A través de un comunicado, el grupo de derechos humanos narró que el pasado 20 de marzo se realizó una reunión en las instalaciones de la funeraria Ángel, ubicada en la carretera a la entrada de la ciudad de Iguala, donde en septiembre de 2014 desaparecieron 43 estudiantes de la normal rural “Isidro Burgos”, de Ayotzinapa.
Durante la reunión informativa, detalla el comunicado, los asistentes fueron informados de irregularidades halladas en el interior, las cuales estarían vinculadas con las instalaciones de Servicios Médicos Forenses (Semefo), que se ubican a un lado de la funeraria.
Entre los hallazgos, se señaló la presencia de ropa, de un horno crematorio clandestino y de cuerpos que llevan años sin ser entregados a sus familiares, incluidos restos óseos que datan de 2014.
Ante este hallazgo, familiares de los normalistas desaparecidos exigieron que el equipo argentino de antropología forense fuera el encargado de analizarlos por desconfianza en las autoridades. También exigieron conocer las circunstancias de los hallazgos y la razón por la que permanecieron tantos años ahí. “Tenemos experiencia de los engaños del gobierno”,
“Para las madres y padres la reunión fue difícil porque las autoridades no priorizan líneas de investigación que las familias y el Grupo Interdisciplinario de Expertos Independientes (GIEI) consideran clave”, detalla el comunicado.

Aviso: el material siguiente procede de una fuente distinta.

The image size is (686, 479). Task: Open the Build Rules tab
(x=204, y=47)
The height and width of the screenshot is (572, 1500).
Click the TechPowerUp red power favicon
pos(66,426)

Destaca que el Ejército no ha entregado los 800 folios vinculados con el caso que un juez ordenó entregar a los familiares.
Durante la visita se realizó un recorrido en las instalaciones de la funeraria y del Semefo, donde además de la ropa, encontraron huellas de un colchón quemado, así como el ya mencionado horno clandestino “con ‘grasas’ propias de cuerpos humanos”. Sin embargo, no fueron reportados indicios que condujeran al paradero de los normalistas desaparecidos.